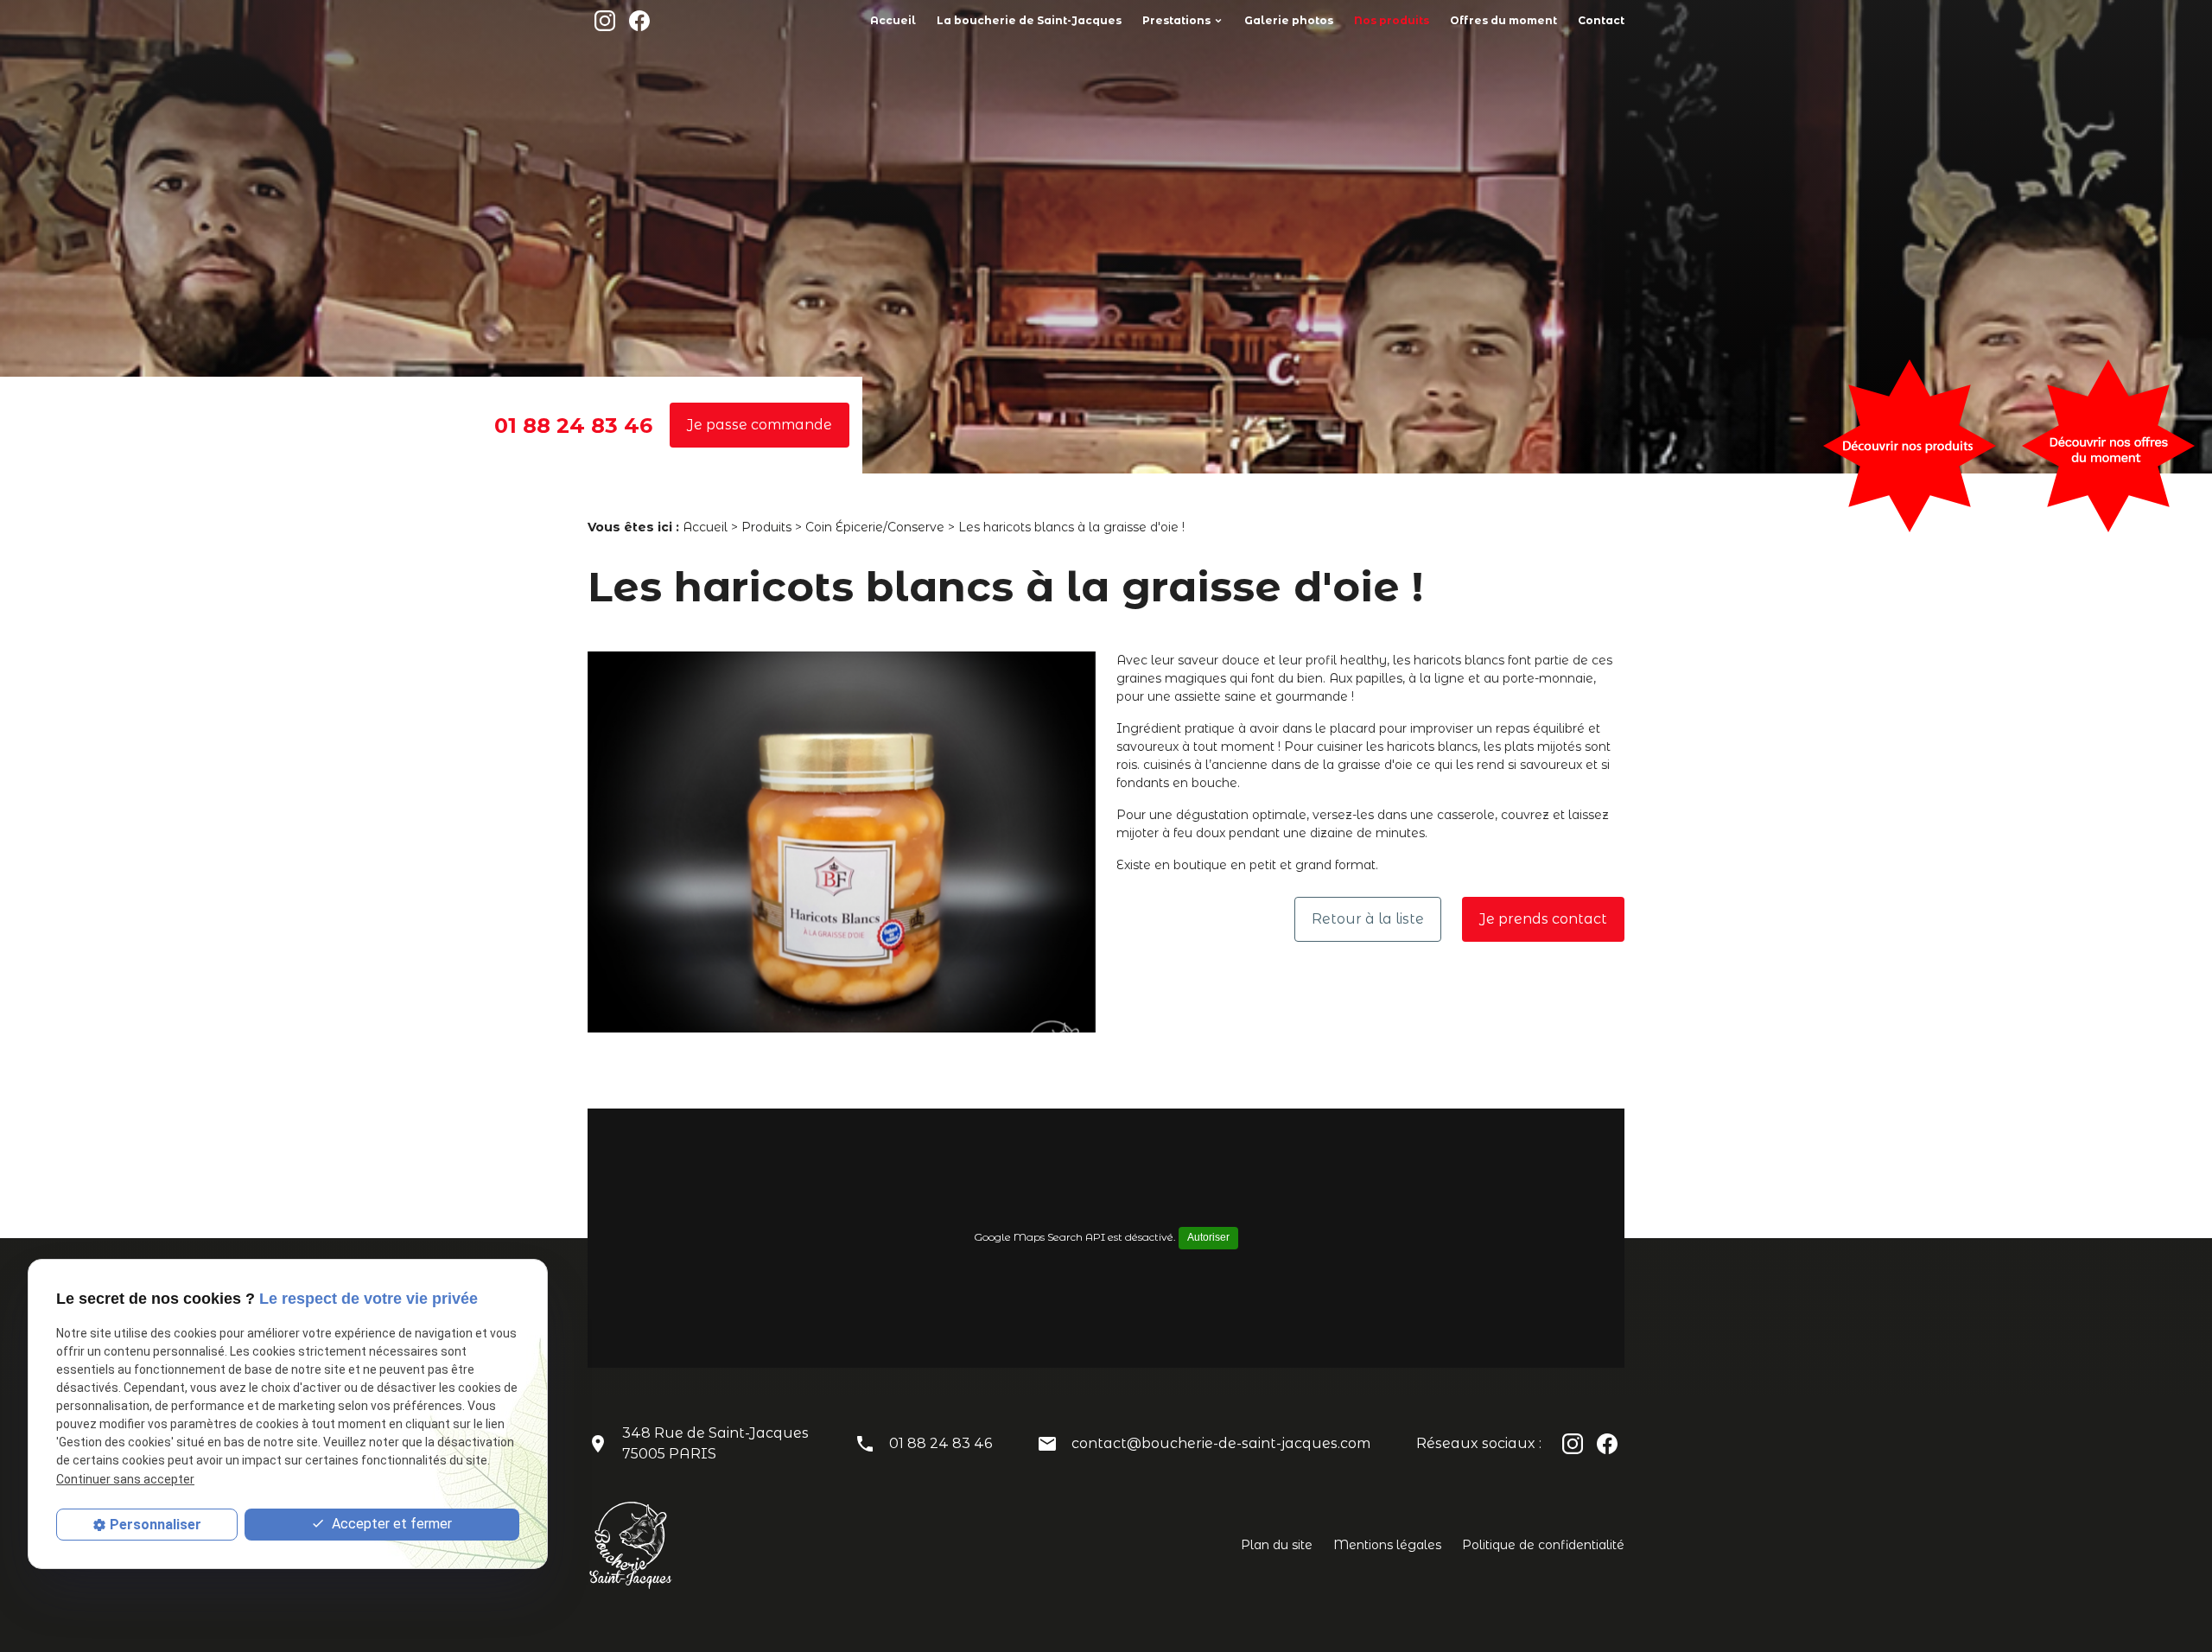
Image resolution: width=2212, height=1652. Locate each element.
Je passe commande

□ □ □

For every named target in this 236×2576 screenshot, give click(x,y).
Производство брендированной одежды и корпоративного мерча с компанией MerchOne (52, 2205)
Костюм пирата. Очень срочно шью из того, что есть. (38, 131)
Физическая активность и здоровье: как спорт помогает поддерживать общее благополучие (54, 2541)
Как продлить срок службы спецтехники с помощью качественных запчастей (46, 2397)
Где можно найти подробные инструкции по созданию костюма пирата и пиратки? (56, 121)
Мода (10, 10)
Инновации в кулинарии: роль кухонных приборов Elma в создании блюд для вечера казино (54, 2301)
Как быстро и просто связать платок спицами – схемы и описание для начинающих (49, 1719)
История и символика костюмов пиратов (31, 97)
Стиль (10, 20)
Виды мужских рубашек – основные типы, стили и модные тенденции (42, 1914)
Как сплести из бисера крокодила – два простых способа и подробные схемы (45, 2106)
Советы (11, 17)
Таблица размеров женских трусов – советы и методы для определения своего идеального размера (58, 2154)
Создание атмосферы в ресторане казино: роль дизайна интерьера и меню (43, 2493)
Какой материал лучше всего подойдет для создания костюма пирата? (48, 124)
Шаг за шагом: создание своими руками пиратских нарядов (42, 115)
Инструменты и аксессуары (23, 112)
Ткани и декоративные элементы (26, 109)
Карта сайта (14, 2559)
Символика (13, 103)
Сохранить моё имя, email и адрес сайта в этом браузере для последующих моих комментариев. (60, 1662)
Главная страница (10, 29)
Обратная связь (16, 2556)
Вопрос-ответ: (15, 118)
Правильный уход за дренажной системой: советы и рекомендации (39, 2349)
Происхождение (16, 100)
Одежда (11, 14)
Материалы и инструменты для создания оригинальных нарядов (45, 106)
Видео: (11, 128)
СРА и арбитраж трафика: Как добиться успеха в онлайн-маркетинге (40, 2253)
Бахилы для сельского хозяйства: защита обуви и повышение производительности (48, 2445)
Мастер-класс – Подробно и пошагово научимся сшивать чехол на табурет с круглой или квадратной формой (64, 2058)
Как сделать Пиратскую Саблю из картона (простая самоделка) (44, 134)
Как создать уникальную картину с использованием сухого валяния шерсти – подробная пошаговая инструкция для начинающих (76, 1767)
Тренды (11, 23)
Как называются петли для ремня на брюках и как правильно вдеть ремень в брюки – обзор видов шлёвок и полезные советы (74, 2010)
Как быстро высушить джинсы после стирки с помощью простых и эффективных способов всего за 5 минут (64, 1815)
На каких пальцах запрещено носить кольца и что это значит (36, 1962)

□ □ □

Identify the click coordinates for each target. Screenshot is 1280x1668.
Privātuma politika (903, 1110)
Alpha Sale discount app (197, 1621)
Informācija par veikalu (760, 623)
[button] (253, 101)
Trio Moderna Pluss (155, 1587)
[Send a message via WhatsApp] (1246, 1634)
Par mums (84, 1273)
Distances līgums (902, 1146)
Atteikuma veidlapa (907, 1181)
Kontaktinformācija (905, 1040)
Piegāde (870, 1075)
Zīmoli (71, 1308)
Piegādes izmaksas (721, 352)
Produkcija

□ □ □

- **GOAL OF THE EXERCISE**: Out of the data above, set down the lines from the one with "Виды мужских рубашек" to the one with "На каких пальцах", both included, exactly as written and with no additions.

- **PROBLEM SOLUTION**:
Виды мужских рубашек – основные типы, стили и модные тенденции (42, 1914)
Как сплести из бисера крокодила – два простых способа и подробные схемы (45, 2106)
Советы (11, 17)
Таблица размеров женских трусов – советы и методы для определения своего идеального размера (58, 2154)
Создание атмосферы в ресторане казино: роль дизайна интерьера и меню (43, 2493)
Какой материал лучше всего подойдет для создания костюма пирата? (48, 124)
Шаг за шагом: создание своими руками пиратских нарядов (42, 115)
Инструменты и аксессуары (23, 112)
Ткани и декоративные элементы (26, 109)
Карта сайта (14, 2559)
Символика (13, 103)
Сохранить моё имя, email и адрес сайта в этом браузере для последующих моих комментариев. (60, 1662)
Главная страница (10, 29)
Обратная связь (16, 2556)
Вопрос-ответ: (15, 118)
Правильный уход за дренажной системой: советы и рекомендации (39, 2349)
Происхождение (16, 100)
Одежда (11, 14)
Материалы и инструменты для создания оригинальных нарядов (45, 106)
Видео: (11, 128)
СРА и арбитраж трафика: Как добиться успеха в онлайн-маркетинге (40, 2253)
Бахилы для сельского хозяйства: защита обуви и повышение производительности (48, 2445)
Мастер-класс – Подробно и пошагово научимся сшивать чехол на табурет с круглой или квадратной формой (64, 2058)
Как сделать Пиратскую Саблю из картона (простая самоделка) (44, 134)
Как создать уникальную картину с использованием сухого валяния шерсти – подробная пошаговая инструкция для начинающих (76, 1767)
Тренды (11, 23)
Как называются петли для ремня на брюках и как правильно вдеть ремень в брюки – обзор видов шлёвок и полезные советы (74, 2010)
Как быстро высушить джинсы после стирки с помощью простых и эффективных способов всего за 5 минут (64, 1815)
На каких пальцах запрещено носить кольца и что это значит (36, 1962)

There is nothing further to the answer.